C’est peut-être la raison pour laquelle, après la mort de Mandela en 2013, l’administration de l’Université de Californie à Berkeley a affirmé être à l’avant-garde des manifestations contre le désinvestissement des étudiants en Afrique du Sud.
C’était une histoire révisionniste.
En fait, à Berkeley et dans de nombreux campus, les administrateurs ont appelé la police contre les manifestants, menacé de retirer leurs bourses, poursuivi d’autres personnes en justice et ordonné au personnel de surveillance de démolir les baraques.
Passé comme présent
Des militants, des universitaires et même l’ancien président américain Jimmy Carter ont établi des comparaisons entre l’apartheid sud-africain et l’occupation des territoires palestiniens par Israël. De nombreux Palestiniens qualifient la barrière de séparation de 708 kilomètres qu’Israël a érigée le long de la bande de Gaza de « mur de l’apartheid ».
Il existe néanmoins des différences notables entre les deux mouvements.

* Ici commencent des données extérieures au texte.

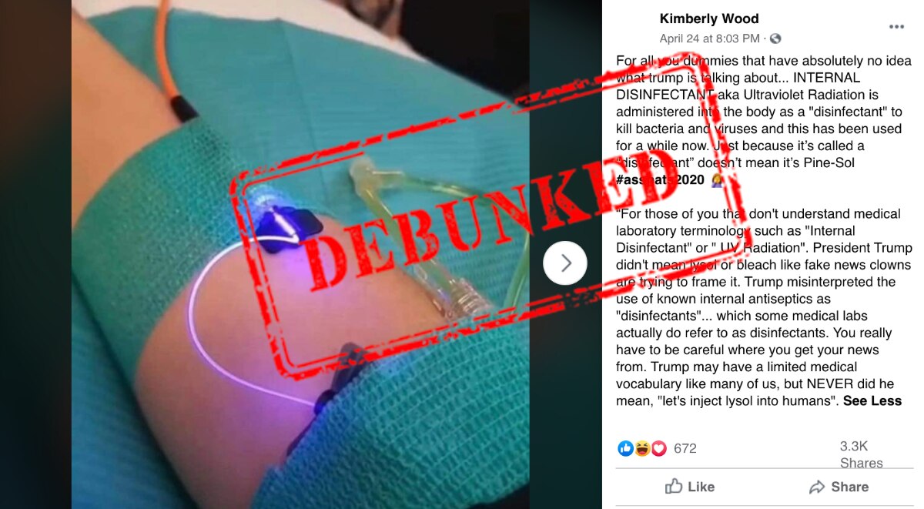The width and height of the screenshot is (924, 509).
Task: Click the facepalm emoji after the hashtag
Action: click(718, 179)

Le désinvestissement est plus délicat aujourd’hui car les instruments financiers sont plus complexes qu’ils ne l’étaient dans les années 1980, en partie à cause de l’externalisation de leur gestion vers des sociétés d’investissement et des hedge funds. La taille de nombreuses dotations universitaires a également augmenté de façon exponentielle depuis lors.

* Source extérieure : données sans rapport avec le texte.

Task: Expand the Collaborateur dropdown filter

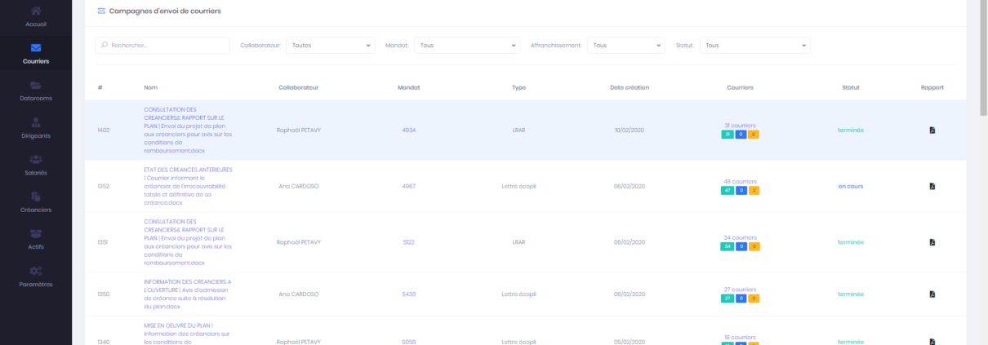Action: [x=331, y=46]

Néanmoins, je crois que le désinvestissement des entreprises qui font des affaires avec Israël est toujours possible – et peut constituer une exigence efficace. Plusieurs administrations universitaires ont accepté d’envisager un désinvestissement, notamment l’Université Brown, l’Université Northwestern, l’Evergreen State College et l’Université du Minnesota.
Le mouvement anti-apartheid américain des années 1980 a contribué à renverser le gouvernement de l’apartheid en Afrique du Sud. À l’époque, les occupations anti-apartheid sur les campus plaçaient les étudiants à l’avant-garde du changement du consensus national sur la complicité des États-Unis avec l’injustice en Afrique du Sud.
Le temps nous dira si les étudiants d’aujourd’hui peuvent faire de même face à l’oppression systématique du peuple palestinien par Israël.